** Texte fourni **
Vansittart est, ainsi, en dehors du corps régulier des fonctionnaires. Il ne remplace, en cas d’absence, ni le Secrétaire d’Etat, ni le Sous-Secrétaire permanent. Il a son bureau et son personnel à lui et étudie les questions qui lui sont confiées par Lord Halifax ou le Premier Ministre, ou par le Cabinet à la demande de l’un des Ministres de la Couronne.
On a prétendu à un certain moment qu’il était mis à l’écart et que son influence s’évanouissait. Je ne le crois pas.
Il reçoit les Ambassadeurs et Ministres quand ils désirent le voir et discute avec eux les questions qui les intéressent. Mais il ne s’occupe pas de la routine ni de la correspondance qui est la forme matérielle des affaires. Il ne signe pas de notes.
Il habite actuellement sa propriété à vingt milles de Londres et, vu les soucis internationaux du moment, il vient au moins trois fois par semaine travailler en ville.
J’ai profité de sa présence à Londres pour aller le voir. Il me semblait utile d’avoir son opinion quant à la situation et aux probabilités pour un avenir prochain et plus distant.
Vous n’êtes pas sans savoir que Sir Robert est un homme à vues très définies. Son orientation politique date des années de sa jeunesse et n’a jamais changé. De mère française, il possède autant la culture française que celle de son propre pays. Il n’a jamais eu de sympathie pour l’Allemagne, ni pour ceux qui lui paraissent subir l’influence germanique. Bien que Lady Vansittart et Lady Phipps, qui sont deux sœurs, soient à ce qu’on dit brouillées, cela n’empêche pas que les deux beaux-frères voient d’un même œil en politique.
Je lui ai dit ceci:
Mon contact avec les fonctionnaires supérieurs du Foreign Office ne me laisse pas de doute sur l’attitude officielle. On ne veut pas encourager le pessimisme. On se base vis-à-vis du public sur les faits purement matériels et on n’entre pas en matière quant aux impressions - qui varient nécessairement -, quant à la possibilité de chocs imprévus qui pourraient nous surprendre par le revirement subit d’une Chancellerie quelconque, quant aux problèmes de bonne foi, etc. Cependant, tout en admettant que les faits comptent en première ligne, l’impression produite par les développements et leur évolution probable n’est qu’à peine moins importante. Le Foreign Office doit avoir son idée arrêtée à ce sujet. Quelle est cette idée? - En ce qui me concerne, je vois dans l’état d’esprit et d’activité en Europe, une force qui fatalement, si cela continue ainsi, doit nous conduire à la guerre - pas cette année encore, ni peut-être la prochaine, mais par exemple en 1940. Je sais que beaucoup d’Anglais pensent comme moi (voir mon rapport d’hier), etc.

** Données recueillies **
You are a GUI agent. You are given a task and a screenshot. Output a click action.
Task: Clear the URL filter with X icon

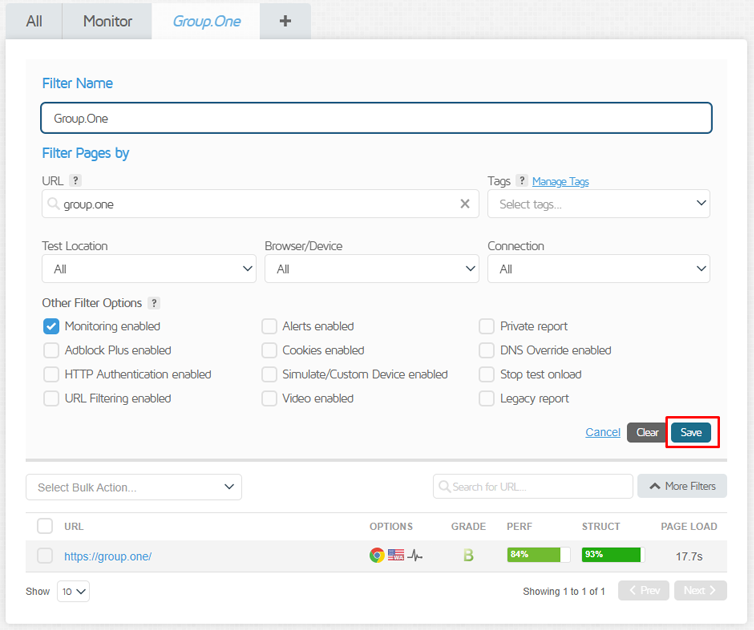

** À faire **
A - D'après l'extrait sur Vansittart, combien de fois par semaine Sir Robert vient-il au moins travailler en ville ?
B - Reprenez l'extrait sur Vansittart à la suite de sa dernière phrase et poursuivez-le.

** Liste des réponses **
A - Il vient au moins trois fois par semaine travailler en ville.

B -
Voici en résumé ce que je retiens des paroles de mon interlocuteur:
Franchement parler, la situation est mauvaise. Elle l’est d’autant plus qu’il n’est pas plus facile aujourd’hui qu’il y a six mois de savoir quelles sont les vraies intentions de ceux qui ne sont pas contents, en première ligne l’Allemagne.
Le point brûlant du moment est naturellement la Tchécoslovaquie. L’Allemagne désire-t-elle un arrangement pacifique ou non? C’est une question à laquelle il n’est pas possible de répondre en ce moment-ci. On verra plus clair dans deux ou trois semaines. Cela dépend des prétentions de Berlin; si elles dépassent les exigences qui peuvent raisonnablement être faites valoir à l’égard d’un Etat indépendant et affectent les nécessités d’existence de celui-ci, nous nous verrons en face d’une crise dangereuse très prochainement.
L’attitude de Berlin (les Sudètes eux-mêmes peuvent être laissés de côté en fait de facteur politique) ne semble pas faite pour nous rassurer beaucoup. Au contraire, depuis quelque temps on a l’air de pousser, dans le parti au moins, vers un conflit. On se fatigue à Londres et à Paris de la provocation de certains orateurs nazistes. La récente campagne violente contre Prague a fait une impression lugubre.
La «mission» Runciman a déplu à Berlin, cela devient évident. On y voit une entreprise uniquement au profit des Tchèques. Il fallait l’accepter parce qu’elle venait de Londres, et tandis qu’au début on faisait à peu près bonne mine à mauvais jeu, on parle maintenant plus franchement. Ceci n’est pas un bon signe.
Le caractère de la «mission» ne joue pas un grand rôle. Mais de fait, Lord Runciman n’est en mission ni officielle ni officieuse, mais personnelle. Il n’a à demander des instructions ou conseils à personne. Il reste juge de sa tâche. Ashton-Gwatkin et Stopford lui sont attachés et sont en même temps détachés de leur office. Jusqu’au jour de notre conversation, il n’y a eu aucune correspondance de Lord Runciman. Il fera un jour un rapport, mais il sera libre de le faire quand et comme il voudra.
Malgré cette formule, il est compréhensible qu’on le considère comme un envoyé des Puissances qui sont politiquement plus près de Prague que de Berlin. Le fait indiscutable est toutefois qu’il considère comme son devoir d’aider aux deux partis et d’être strictement impartial. Ceux qui connaissent Lord Runciman savent qu’il ne sera qu’impartial et juste.
«Vous dites, continua Sir Robert, que vous voyez, faute de changement de mentalité, etc. une catastrophe pour, disons 1940. Vous êtes plus optimiste que moi.»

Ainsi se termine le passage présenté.